Lemon Oil Smashed Potatoes


This simple and delicious recipe comes from At Home With Michael Chiarello, my new favorite cook book (actually, they are all my favorite). I prepared this with a grilled chicken that I will post later. The lemon olive oil and the mixture of fresh herbs are very nice.
Lemon Oil Smashed Potatoes
3 lbs. Yukon Gold Potatoes, unpeeled
Finley ground sea salt
Grated zest of 4 lemons
1/4 cup minced fresh chives
2 Tbsp. finely chopped fresh thyme
1 Tbsp finely chopped fresh tarragon
freshly ground black pepper
2 cups lemon extra-virgin olive oil or 2 cups extra-virgin olive oil and the grated zest of 4 more lemons
In a large saucepan, combine potatoes with water to cover by 1 inch. Add 2 Tbsp. salt and bring to a boil over high heat. Reduce heat to medium and simmer until potatoes are tender, 15 to 25 minutes. Drain and place in a bowl.
Mash potatoes with a fork until broken up but not smooth. Add zest, chives , thyme, tarragon, 2 tsp. salt and 1/2 tsp. pepper; mix well with fork.

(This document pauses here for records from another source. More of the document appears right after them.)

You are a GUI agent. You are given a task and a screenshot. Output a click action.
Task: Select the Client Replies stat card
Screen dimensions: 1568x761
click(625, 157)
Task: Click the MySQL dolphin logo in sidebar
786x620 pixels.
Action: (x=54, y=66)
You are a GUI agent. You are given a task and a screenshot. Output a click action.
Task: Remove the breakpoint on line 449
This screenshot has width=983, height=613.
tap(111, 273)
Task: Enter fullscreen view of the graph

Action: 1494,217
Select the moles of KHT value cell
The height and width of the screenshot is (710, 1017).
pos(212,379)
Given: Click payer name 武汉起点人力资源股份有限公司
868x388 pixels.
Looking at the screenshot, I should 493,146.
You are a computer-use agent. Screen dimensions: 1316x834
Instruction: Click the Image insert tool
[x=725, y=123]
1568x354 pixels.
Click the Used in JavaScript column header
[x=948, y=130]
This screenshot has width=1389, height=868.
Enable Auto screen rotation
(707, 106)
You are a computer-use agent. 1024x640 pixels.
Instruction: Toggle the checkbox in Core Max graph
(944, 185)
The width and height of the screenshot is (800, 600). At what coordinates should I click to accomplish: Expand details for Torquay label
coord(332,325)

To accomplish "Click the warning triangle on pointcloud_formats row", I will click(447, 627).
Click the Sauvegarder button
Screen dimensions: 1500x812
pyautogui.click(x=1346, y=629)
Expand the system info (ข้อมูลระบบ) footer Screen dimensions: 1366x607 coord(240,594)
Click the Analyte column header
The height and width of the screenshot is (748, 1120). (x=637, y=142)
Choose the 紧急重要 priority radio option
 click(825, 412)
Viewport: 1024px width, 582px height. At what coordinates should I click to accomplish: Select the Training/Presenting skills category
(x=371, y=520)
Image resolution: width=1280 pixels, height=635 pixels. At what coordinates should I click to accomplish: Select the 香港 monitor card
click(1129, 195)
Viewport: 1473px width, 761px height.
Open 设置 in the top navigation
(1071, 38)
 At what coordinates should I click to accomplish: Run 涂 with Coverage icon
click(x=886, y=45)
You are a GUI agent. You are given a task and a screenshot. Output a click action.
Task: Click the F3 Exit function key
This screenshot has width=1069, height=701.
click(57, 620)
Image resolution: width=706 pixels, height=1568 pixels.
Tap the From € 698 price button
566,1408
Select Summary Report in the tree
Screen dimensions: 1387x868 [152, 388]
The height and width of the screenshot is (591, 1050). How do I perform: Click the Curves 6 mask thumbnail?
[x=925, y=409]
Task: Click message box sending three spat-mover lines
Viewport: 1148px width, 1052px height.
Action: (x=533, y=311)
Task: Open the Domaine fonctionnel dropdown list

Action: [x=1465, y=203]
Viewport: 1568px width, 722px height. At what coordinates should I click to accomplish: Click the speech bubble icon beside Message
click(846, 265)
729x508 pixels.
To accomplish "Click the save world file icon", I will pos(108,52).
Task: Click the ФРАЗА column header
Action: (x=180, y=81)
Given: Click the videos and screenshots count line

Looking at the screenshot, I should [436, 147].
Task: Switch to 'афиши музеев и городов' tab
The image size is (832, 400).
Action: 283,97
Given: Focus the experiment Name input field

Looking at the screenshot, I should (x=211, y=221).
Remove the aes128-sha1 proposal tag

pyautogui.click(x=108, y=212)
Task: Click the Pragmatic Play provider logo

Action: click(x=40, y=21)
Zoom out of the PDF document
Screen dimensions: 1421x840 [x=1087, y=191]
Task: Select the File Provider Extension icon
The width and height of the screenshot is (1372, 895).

Add lemon olive oil, 1/2 cup at a time, mixing well with each addition. You may not need all the oil. They are ready when still chunky and begin to glisten with oil.

2 comments:

kcnbi42 said...

are you sure 2 cups of olive oil??? that sounds like a lot even for 3lbs of tators

cookinginkc said...

That's what the recipe calls for, but also states that you may not need all of the oil.